Svidrigaïlov was already in the carriage. Raskolnikov decided that his suspicions were at least for that moment unjust. Without answering a word he turned and walked back towards the Hay Market. If he had only turned round on his way he might have seen Svidrigaïlov get out not a hundred paces off, dismiss the cab and walk along the pavement. But he had turned the corner and could see nothing. Intense disgust drew him away from Svidrigaïlov.
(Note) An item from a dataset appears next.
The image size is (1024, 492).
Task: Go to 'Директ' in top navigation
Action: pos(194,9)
"To think that I could for one instant have looked for help from that coarse brute, that depraved sensualist and blackguard!" he cried.
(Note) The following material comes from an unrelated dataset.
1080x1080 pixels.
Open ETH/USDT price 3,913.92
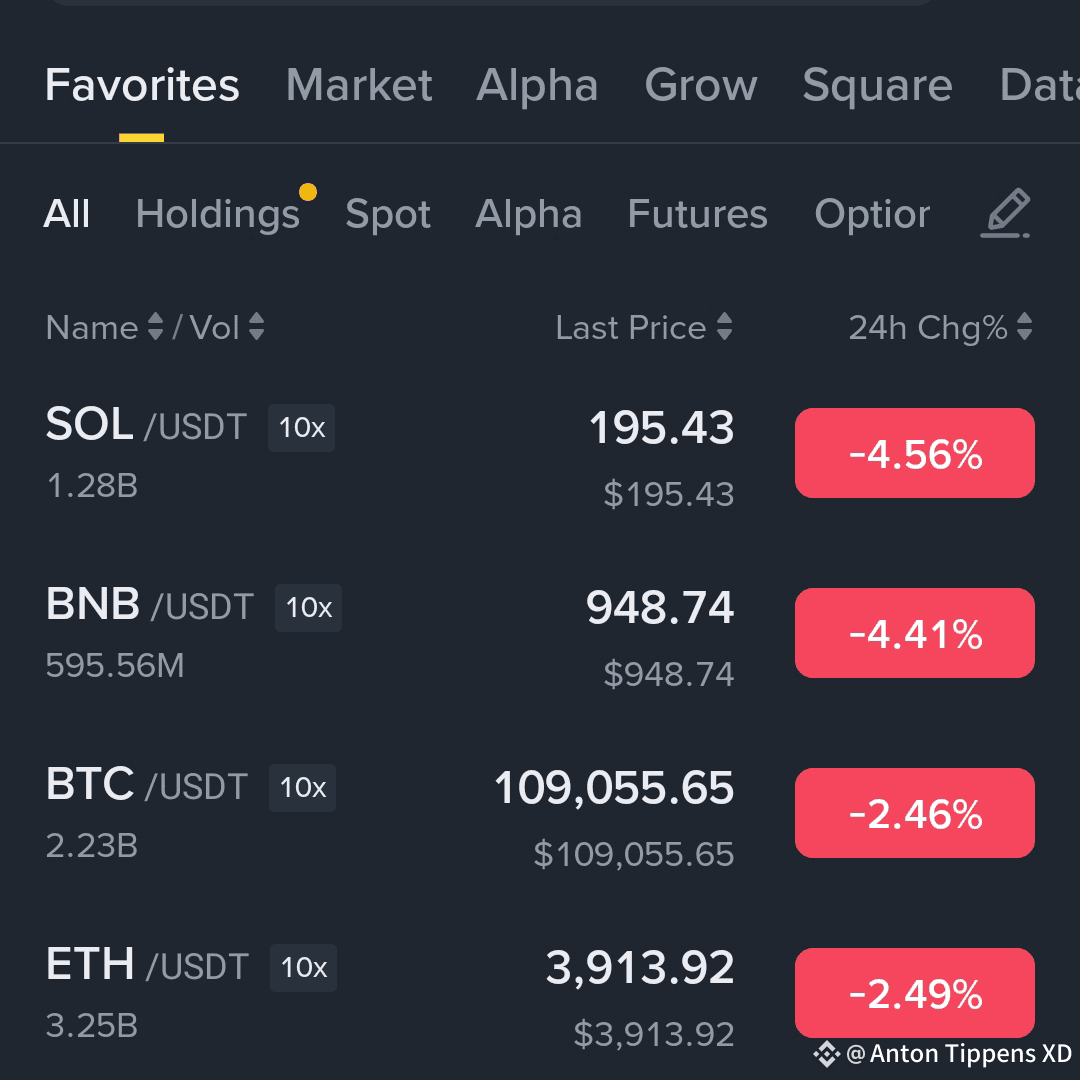coord(639,967)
Raskolnikov's judgment was uttered too lightly and hastily: there was something about Svidrigaïlov which gave him a certain original, even a mysterious character. As concerned his sister, Raskolnikov was convinced that Svidrigaïlov would not leave her in peace. But it was too tiresome and unbearable to go on thinking and thinking about this.
When he was alone, he had not gone twenty paces before he sank, as usual, into deep thought. On the bridge he stood by the railing and began gazing at the water. And his sister was standing close by him.
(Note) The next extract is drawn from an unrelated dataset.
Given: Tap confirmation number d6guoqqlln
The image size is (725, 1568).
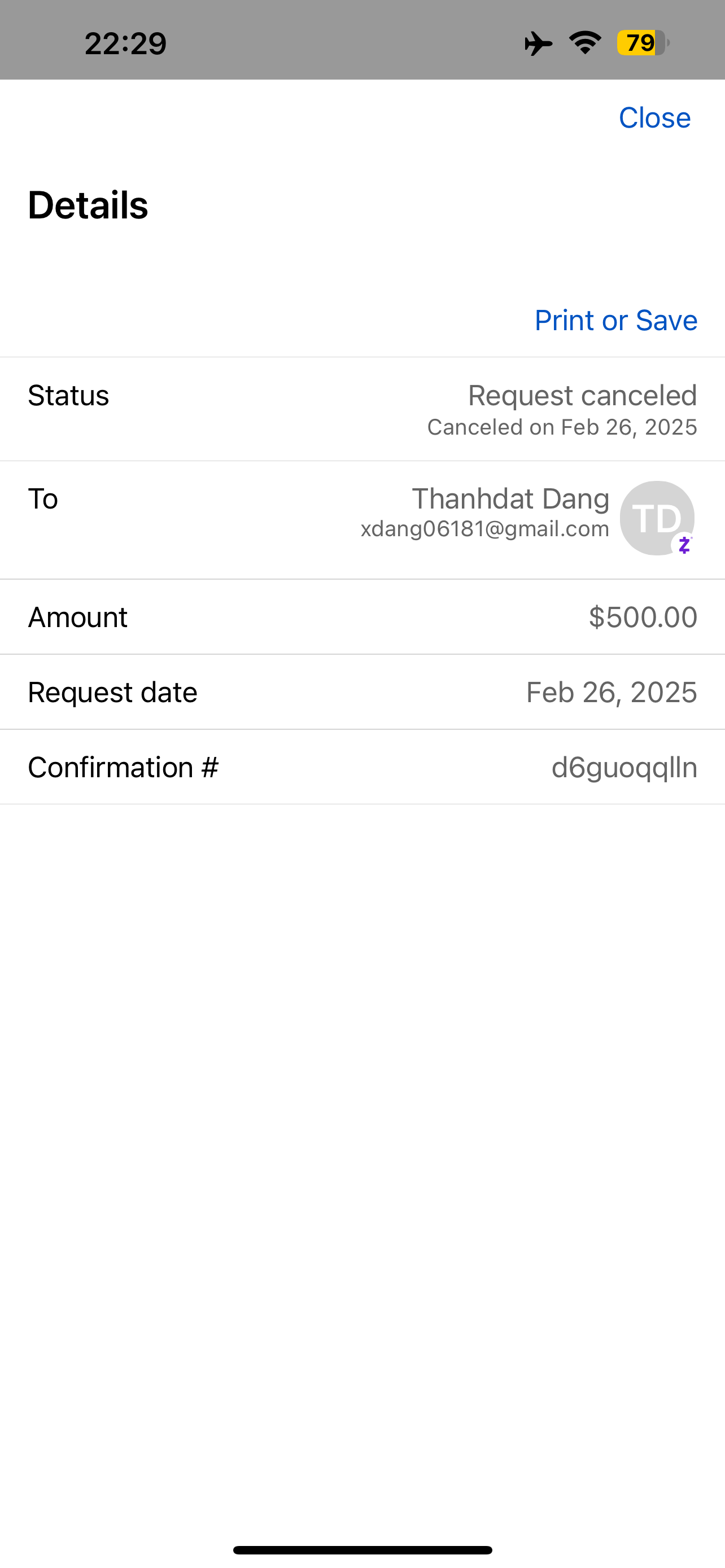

He met her at the entrance to the bridge, but passed by without seeing her. Dounia had never met him like this in the street before and was struck with dismay. She stood still and did not know whether to call to him or not. Suddenly she saw Svidrigaïlov coming quickly from the direction of the Hay Market.
He seemed to be approaching cautiously. He did not go on to the bridge, but stood aside on the pavement, doing all he could to avoid Raskolnikov's seeing him. He had observed Dounia for some time and had been making signs to her. She fancied he was signalling to beg her not to speak to her brother, but to come to him.
That was what Dounia did. She stole by her brother and went up to Svidrigaïlov.
"Let us make haste away," Svidrigaïlov whispered to her, "I don't want Rodion Romanovitch to know of our meeting. I must tell you I've been sitting with him in the restaurant close by, where he looked me up and I had great difficulty in getting rid of him. He has somehow heard of my letter to you and suspects something. It wasn't you who told him, of course, but if not you, who then?"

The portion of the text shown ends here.